Suntory Pays $13.6 Billion In Cash For Jim Beam-san
The New York Times headline this morning sums up the continuing globalization of the alcoholic-beverage industry as neatly and powerfully as a Jim Beam in a double shot glass at 3 a.m.: “My Old Osaka Home: Suntory of Japan to Buy Maker of Jim Beam.”
The $13.6 billion cash deal will “catapult family-owned Suntory from No. 15 in global liquor dollar sales to No. 3, behind only U.K.-based Diageo PLC and France's Pernod Ricard SA, according to alcohol industry tracker IWSR,” Mike Esterl, Hiroyuki Kachi, and Peter Evans report in the Wall Street Journal. Beam, based in Deerfield, Ill., currently is No. 4 globally.”
It will give Suntory about 11% of the U.S, market, Bill Toland reports in the Pittsburgh Post-Gazette,” up from about 1%. Other brands in the Beam portfolio include Maker’s Mark and Knob Creek bourbons, Teacher's and Laphroaig Scotch whiskeys, Canadian club whiskey, Courvoisier cognac, Sauza tequila and Pinnacle vodka. The combined company will have annual sales of about $4.3 billion.

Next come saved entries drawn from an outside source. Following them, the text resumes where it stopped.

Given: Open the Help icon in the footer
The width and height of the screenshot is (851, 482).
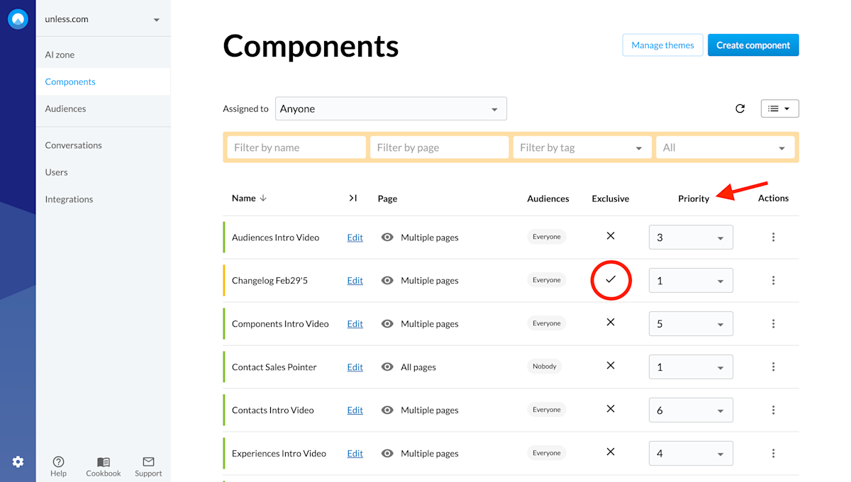Looking at the screenshot, I should tap(58, 461).
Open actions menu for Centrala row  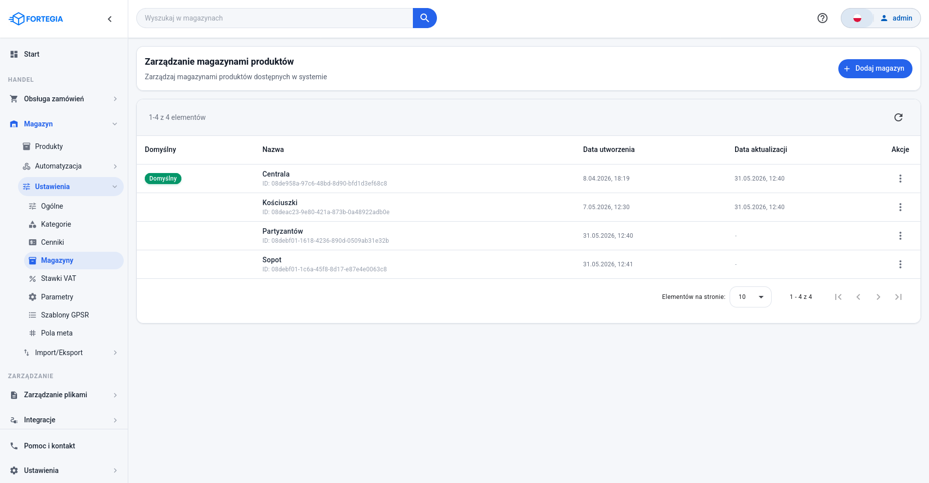click(x=900, y=179)
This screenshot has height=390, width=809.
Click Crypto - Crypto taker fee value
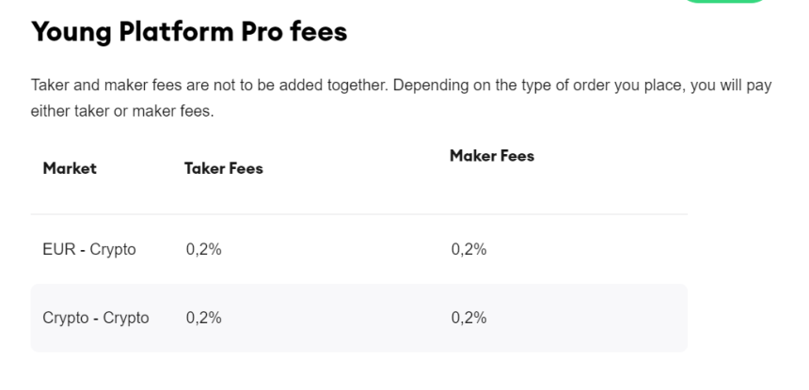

“Whiskey is the driver of the deal,” Toland writes. The acquisition comes at a time when the taste for bourbon — a type of American whiskey made primarily of corn and historically distilled in Kentucky — continues to grow domestically and abroad.”
“U.S. sales volume of bourbon and Tennessee whiskey have grown 13.2% in the five years to 2012, according to the Distilled Spirits Council of the United States. Super-premium brands have grown nearly 80% over the same period,” report Reuters’ Martinne Geller and Olivia Oran.
Although the folks at Suntory have global plans for the bourbon and its sibling, the premium Maker’s Mark bourbon, the key will be “to not let the brand stray one iota from its American roots,” Bruce Horovitz writes in USA Today. All indications are that they won’t — from both a management and a marketing point of view.
“We are particularly excited about the prospect of working more closely with Beam's excellent management and employees who will play an integral part in the growth of the business,” Suntory said in its statement announcing the deal.
“Suntory — which makes Yamazaki whiskey and Premium Malt's beer — totally gets American shtick. It was, after all, among the earliest major Asian marketers to cozy-up to American celebrities to sell stuff in Japan,” Horovitz reports. “Way back in the ‘Rat Pack’ heyday of the early 1970s, no less than Sammy Davis Jr., showed up in ads for Suntory brands in Japan.” (Check out the burning cigarette in the ashtray as Davis scats with a Suntory Whiskey bottle in this 1974 archeological find.)
“The United States can still claim domestic ownership of big liquor makers, among them Brown-Forman and Buffalo Trace Distillery, but they are smaller,” Michael de la Merced, David Gelles and Hiroko Tabuchi report in the Times. “The world’s biggest beer producers, including Anheuser-Busch InBev and SABMiller, are also multinational conglomerates. Domestic breweries, like Sam Adams, largely produce craft beers at a fraction of the volume of their huge rivals.”
Heaven Hill Distilleries, which bills itself as “America’s Largest Independent Family-Owned and Operated Distilled Spirits Company” distills Evan Williams and Elijah Craig bourbons and Christian Brothers Brandy. It also markets imported brands such as HPNOTIQ Liqueur and O'Mara's Irish Country Cream out of Bardstown, Nelson County, Kentucky.
In the 2003 film “Lost In Translation,” Bill Murray’s character went to Japan to film whiskey commercials with the tagline “For relaxing times, make it Suntory Time,” Forbes’ Christopher Helman reminds us in the lede of his piece about the family — “the second richest in Japan” — that counts the brand among its holdings.
The head of the family, and chairman of Suntory, is Nobutada Saji, 68, who, “inspired by company motto ‘Yatteminahare,’ translated as ‘Go for it,’ … has pushed Suntory into some big deals in recent years, including the $4 billion takeover of Orangina Schweppes Group in 2009 and the $600 million buy of Frucor Beverages in 2008, Helman reports.
Back in the U.S., Laura Braverman put together a fun “8 Things You Didn’t Know About Jim Beam” piece in Upstart Business Journal that includes the information that seventh-generation family member Fred Noe published a book about the family's history in 2012, recounting how his dad had him work in every aspect of the business before he was appointed to his master distiller role in 2007,” which he still is.
Frederick Booker Noe IV, known as Freddy and the great-great-grandson of company namesake Jim Beam himself, meanwhile, is just getting started in the business and tweets with the handle @beamgeneration8.
Cheers to Noe IV! Or should we say ganbatte!?